Непростительно это, в общем-то, только поэтам и литературоведам. Потому что массовое потребление всегда склонно стащить новое, да и вообще особенное, с его котурнов и вернуть обратно в общую колею. Сплошь и рядом это происходит при переводе на иностранные языки. Подбирая переводы цитат из русских классиков для своей английской книги, я был поражен, сколь редко тот эффект, ради которого привлекалась цитата, наличествовал в переводе. Получалось, что в отношении стиля зарубежный читатель имеет, как правило, дело не с Лермонтовым, Гоголем и Чеховым, а, так сказать, с Марлинским, Одоевским и Потапенко.

В «Поэзии и правде» Гёте посвящает несколько горьких страниц тому, как успех «Вертера» был отравлен для него настоятельным желанием восхищенных друзей, знакомых и широкой публики допытаться, «как же все обстояло в действительности? Я злился и по большей части давал весьма неучтивые ответы. Ведь для того, чтобы удовлетворить их любопытство, я бы должен был растерзать свое твореньице, над которым я столько времени размышлял, стремясь придать поэтическое единство разноречивым его элементам […] Впрочем, если вдуматься хорошенько, публике нельзя было ставить в вину это требование…»

«[Если] я, преобразовав действительность в поэзию, отныне чувствовал себя свободным и просветленным, то мои друзья, напротив, ошибочно полагали, что следует поэзию преобразовать в действительность, разыграть такой роман в жизни и, пожалуй, еще и застрелиться». (Книга 13-я)

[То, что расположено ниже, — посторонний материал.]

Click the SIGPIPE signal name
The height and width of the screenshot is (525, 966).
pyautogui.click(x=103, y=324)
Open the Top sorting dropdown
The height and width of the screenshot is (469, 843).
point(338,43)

Эти страницы запомнились мне не только потому, что так задолго предвосхитили русских формалистов. Был у меня и самолюбивый личный интерес. Однажды мне тоже довелось подвергнуться расспросам (разумеется, не столь массированным) о том, кто есть кто в моих рассказах и как там было на самом деле. Это было очень обидно — мне явно отказывали в претензии на искусство, а никаким таким особым успехом я прикрыться не мог. Слабое утешение пришло лишь, когда перечитывая Гете, я понял, что и успех ничего не гарантирует. Ни успех, ни авторитет, ни столетняя годовщина и мемориальная доска, — против нивелирующего лома нет приема.

Хотя, вроде бы, раз уж «Вертер» написан, неплохо бы научиться его читать.

Ординарный профессор

Году в 1991-м в Москве проходил один из семинаров совместной российско-американской группы по изучению советской культуры. Тогда такие контакты были сравнительно внове, и семинар собрал сильных докладчиков и активную молодую аудиторию. Там я познакомился с совсем еще молодым, только-только из провинции Курицыным и некоторыми другими будущими знаменитостями. Но больше всего мне запомнились выступления одного коллеги из эмигрантов. Он высказывался очень часто, каждый раз начиная свою речь приблизительно так:

— Возьмем простой житейский пример. Вот, например, я, ординарный профессор N-ского университета, хочу…

Случаи приводились действительно обыденные — с покупкой продуктов, посещением библиотеки, заказом билетов и т. п., но над ними, как стяг, реяло имя престижного американского университета.

Университета и коллеги не называю — nomina sunt odiosa. В глоссе нуждается, боюсь, слово ординарный. Так в дореволюционной номенклатуре именовался штатный профессор, т. е., по-теперешнему, полный, постоянный, tenured; экстраординарным же назывался, наоборот, внештатный.

«С Гомером долго ты беседовал один…»

Изучая, в ходе работы над книгой о Бабеле, бабелеведческую литературу, особенно высоко я оценил двадцатилетней давности книгу Джеймса Фейлена (Falen). При этом я обратил внимание, что за полтора десятка лет жизни в Америке и исправного посещения конференций мне ни разу не пришлось столкнуться с ним лично.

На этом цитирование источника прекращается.